8. It is further submitted that the Tribunal though statutory is inferior in jurisdiction and bound by the decisions of the High Court and since the High Court had already determined that there was a landlord and tenant relationship between the applicants and the 2nd respondent the issue of jurisdiction was not open for determination by the Tribunal since the Tribunal had no jurisdiction to overrule the High Court hence this Court has jurisdiction to review the 2nd Respondent’s decision based on Pritam vs. Ratilal and Another [1972] EA 560 at 562; Abu Chiaba Mohamed vs. Mohamed Bwana Bakari & 2 Others Civil Appeal No. 238 of 2003; Cassel & Co. Ltd vs. Broome & Another [1972] AC 1 and Rift Valley Sports Club vs. Patrick James Ocholla [2005] eKLR.

9. In filing the preliminary objection it is submitted based on Mukisa Biscuit Manufacturing Co. Ltd vs. West End Distributors Ltd [1969] EA 696 at 701 the 2nd Respondent was deemed to have admitted the facts as presented in the complaint and the Tribunal had no jurisdiction to investigate the facts.

10. Citing Re Hebtulla Properties Ltd [1979] KLR 95, it is submitted that the right of appeal does not extend to an order made on a complaint. Consequently on the authority of Kenya National Examinations Council vs. Geoffrey Gathegi & 9 Others Civil Appeal No. 266 of 1996 and Republic vs. Funyula Land Disputes Tribunal & 2 Others ex parte Hannington Pamba [2005] eKLR it is submitted that only an order of certiorari can quash a decision already made without or in excess of jurisdiction or in breach of the rules of natural justice and that when a Tribunal acts ultra vires its jurisdiction the Court is entitled to quash it.

11. To allow the Tribunal’s decision to stand, it is contended would not only embarrass the High Court but ridicule the doctrine of stare decisis that has been a cornerstone of the common law for centuries but also impede the rule of law hence the orders sought should be granted.
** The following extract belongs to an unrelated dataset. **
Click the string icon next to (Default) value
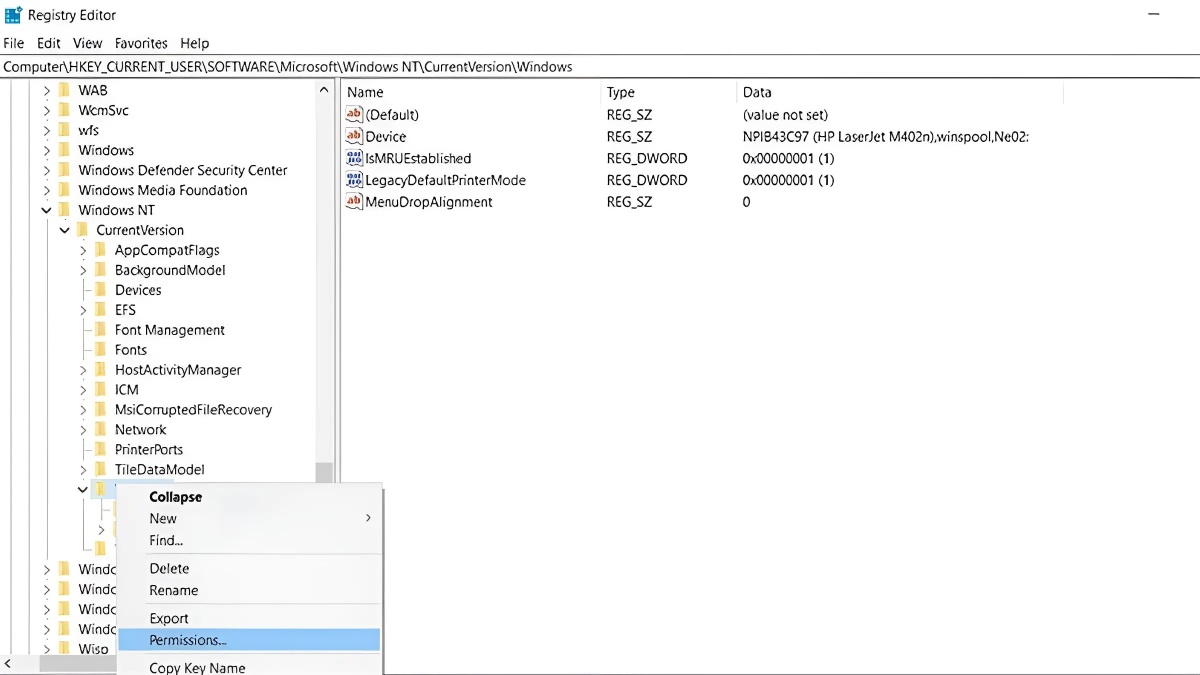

1ST RESPONDENT’S SUBMISSIONS

12. On the part of the respondent, it is submitted that whereas the ex parte applicants were sub-tenants of the head lessor, there was no privity of contract between the ex parte applicants and the 2nd respondent and there was no evidence that the 2nd respondent was aware of the sub-tenancy of the ex parte applicants and no evidence to that effect was exhibited. The evidence on record was to the effect that the head tenant had already vacated the premises after the expiry of the lease period and none of the applicants paid rent to the 2nd respondent and on the authority of New Stanley Hotel Ltd vs. Arcade Tobacconists Limited (No. 2) [1986] KLR 760 and Martin M Odhiambo t/a E press Insurance Services vs. Marshalls EA A Ltd & Another [2005] eKLR it is submitted that there was no privity of tenancy between the applicants and the 2nd respondent. Since the head tenant had vacated and there was no permission to sublet the ex parte applicants were in illegal occupation of the premises and were hence not protected by section 5(1) of the Act.
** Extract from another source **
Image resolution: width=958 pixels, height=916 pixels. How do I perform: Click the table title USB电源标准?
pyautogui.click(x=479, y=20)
13. It is submitted that under section 12 of the Act the Tribunal had the power to determine the issue whether or not the tenancy was controlled tenancy and the determination of that issue came by way of preliminary objection on a question of jurisdiction raised by the 2nd respondent and based on the case of The Owners of Motor Vessel “Lillian S” vs. Caltex Kenya Ltd [1989] KLR 1 such issue must be determined first.

14. It is submitted that the contention by the applicants that their complaints were dismissed without being afforded a hearing was not only preposterous but also fallacious since both parties were heard on the objection. It is the 1st respondent’s submission that its decision was well within the powers conferred upon it by law and was not ultra vires and denies that it is an inferior court based on the decision in National Drycleaners Ltd & Aother vs. Ndune [1987] KLR 565 and Vibhakar vs. Parani & Others HC Misc. Civil Case No. 106 of 1983.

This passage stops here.